RBI superseded the board of Reliance Capital
In a rather swift move, the RBI superseded the board of Reliance Capital due to defaults and governance issues. The company will be referred for insolvency proceedings as the next step. RBI has appointed Mr.Nageswara Rao, former ED of Bank of Maharashtra, as the administrator of Reliance Capital. RBI will also apply to NCLT to appoint an insolvency resolution professional. This is the third case where the RBI has intervened and superseded the boards of a systemically important NBFC; after DHFL and the SREI Group.
Net direct tax collections for FY22 till 23-Nov touched Rs.6.93 trillion
Net direct tax collections for FY22 till 23-Nov touched Rs.6.93 trillion. This is nearly 68% higher than the corresponding figure for FY21 and 27.3% higher than the corresponding figure for FY20. The gross direct tax collections for the above period, prior to refund adjustments, stood at Rs.8.15 trillion. That represents a growth of 48.1% on a yoy basis. Direct taxes mainly consist of personal income taxes and corporate taxes.
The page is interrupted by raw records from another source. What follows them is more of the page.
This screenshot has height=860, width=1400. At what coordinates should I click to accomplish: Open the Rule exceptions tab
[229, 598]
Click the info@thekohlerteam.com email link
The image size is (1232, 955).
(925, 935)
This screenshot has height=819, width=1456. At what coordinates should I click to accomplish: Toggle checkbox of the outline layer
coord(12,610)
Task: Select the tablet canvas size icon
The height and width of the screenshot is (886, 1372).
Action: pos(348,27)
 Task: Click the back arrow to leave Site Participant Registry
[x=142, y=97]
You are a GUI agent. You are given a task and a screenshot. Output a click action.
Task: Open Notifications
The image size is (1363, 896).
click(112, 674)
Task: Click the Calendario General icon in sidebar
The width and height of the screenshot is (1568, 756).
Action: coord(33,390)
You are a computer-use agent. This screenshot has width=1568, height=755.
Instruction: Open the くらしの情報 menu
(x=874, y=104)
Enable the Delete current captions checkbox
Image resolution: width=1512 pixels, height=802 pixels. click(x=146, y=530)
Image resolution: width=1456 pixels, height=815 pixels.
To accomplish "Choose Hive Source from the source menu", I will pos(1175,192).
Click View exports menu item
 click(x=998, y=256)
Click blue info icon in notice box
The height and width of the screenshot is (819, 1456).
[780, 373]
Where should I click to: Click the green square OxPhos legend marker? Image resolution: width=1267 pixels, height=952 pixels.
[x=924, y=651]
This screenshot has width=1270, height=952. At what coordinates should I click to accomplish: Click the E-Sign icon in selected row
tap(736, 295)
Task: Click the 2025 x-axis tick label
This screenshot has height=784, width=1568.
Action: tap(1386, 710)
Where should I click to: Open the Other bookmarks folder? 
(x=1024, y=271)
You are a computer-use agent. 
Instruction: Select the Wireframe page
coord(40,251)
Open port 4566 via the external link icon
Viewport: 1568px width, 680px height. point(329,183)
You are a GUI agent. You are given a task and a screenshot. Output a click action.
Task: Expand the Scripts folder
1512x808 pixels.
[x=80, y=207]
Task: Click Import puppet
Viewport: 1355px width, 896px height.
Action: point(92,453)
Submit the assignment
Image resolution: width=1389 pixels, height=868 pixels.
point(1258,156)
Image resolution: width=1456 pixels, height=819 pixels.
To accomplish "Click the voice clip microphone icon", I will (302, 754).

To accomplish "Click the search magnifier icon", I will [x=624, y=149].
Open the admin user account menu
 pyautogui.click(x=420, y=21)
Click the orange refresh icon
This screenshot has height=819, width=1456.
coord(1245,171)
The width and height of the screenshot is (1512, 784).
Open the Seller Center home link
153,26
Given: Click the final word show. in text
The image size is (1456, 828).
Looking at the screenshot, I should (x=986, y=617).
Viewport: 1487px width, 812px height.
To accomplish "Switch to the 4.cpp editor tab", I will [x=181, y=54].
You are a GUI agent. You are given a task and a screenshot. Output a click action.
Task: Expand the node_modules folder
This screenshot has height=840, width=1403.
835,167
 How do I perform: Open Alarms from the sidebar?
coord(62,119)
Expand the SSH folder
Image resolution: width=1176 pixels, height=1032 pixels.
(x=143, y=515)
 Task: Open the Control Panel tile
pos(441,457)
Overall revenues should get a boost as GST collections too are sharply higher in fiscal year 2021-22.
LIC has got approval from RBI to increase its stake in Kotak Mahindra Bank
LIC has got approval from RBI to increase its stake in Kotak Mahindra Bank from the current level of 4.96% to 9.99%. Such approval is valid for a period of one year, during which period, the stake can be enhanced up to 9.99%. LIC needs RBI approval to own more than 5% in a bank. LIC currently has stakes in 24 scheduled commercial banks and owns 49.24% in IDBI Bank. Among the other predominant holdings in banks; LIC holds 8.8% in Canara Bank, 8.3% in PNB, 8.3% in SBI, 8.2% in Axis Bank and 7.6% in ICICI Bank.
Raymond zooms 13% to a new 52-week high; stock up 33% in one week
Textiles to retail to realty player, Raymond Ltd, has enjoyed a heady run in the last few days, scaling fresh highs of Rs.673. The stock rallied 33% in the last one week, which is more commendable as the Sensex actually trended lower in this period. The trigger was the scheme of arrangement of Raymond Apparel and Raymond Ltd. The lifestyle business will be hived off into a separate entity for better focus and sharper capital allocation. Most consumer facing businesses of Raymond are seeing strong traction post COVID.
Indigo Paints at life-time low, stock down 36%
Indigo Paints may have had a heady post-listing performance, but the stock has just touched a 52-week low of Rs.2,137. There are concerns over its operational performance. The stock has already lost 36% from its recent highs. However, the stock is still well above its IPO price of Rs.1,490. This is surprising as Indigo is the fastest growing company in the decorative paints segment. Like most paint companies, Indigo also suffered from negative effects of high crude prices and input inflation. Gross margins are still above 41.7%.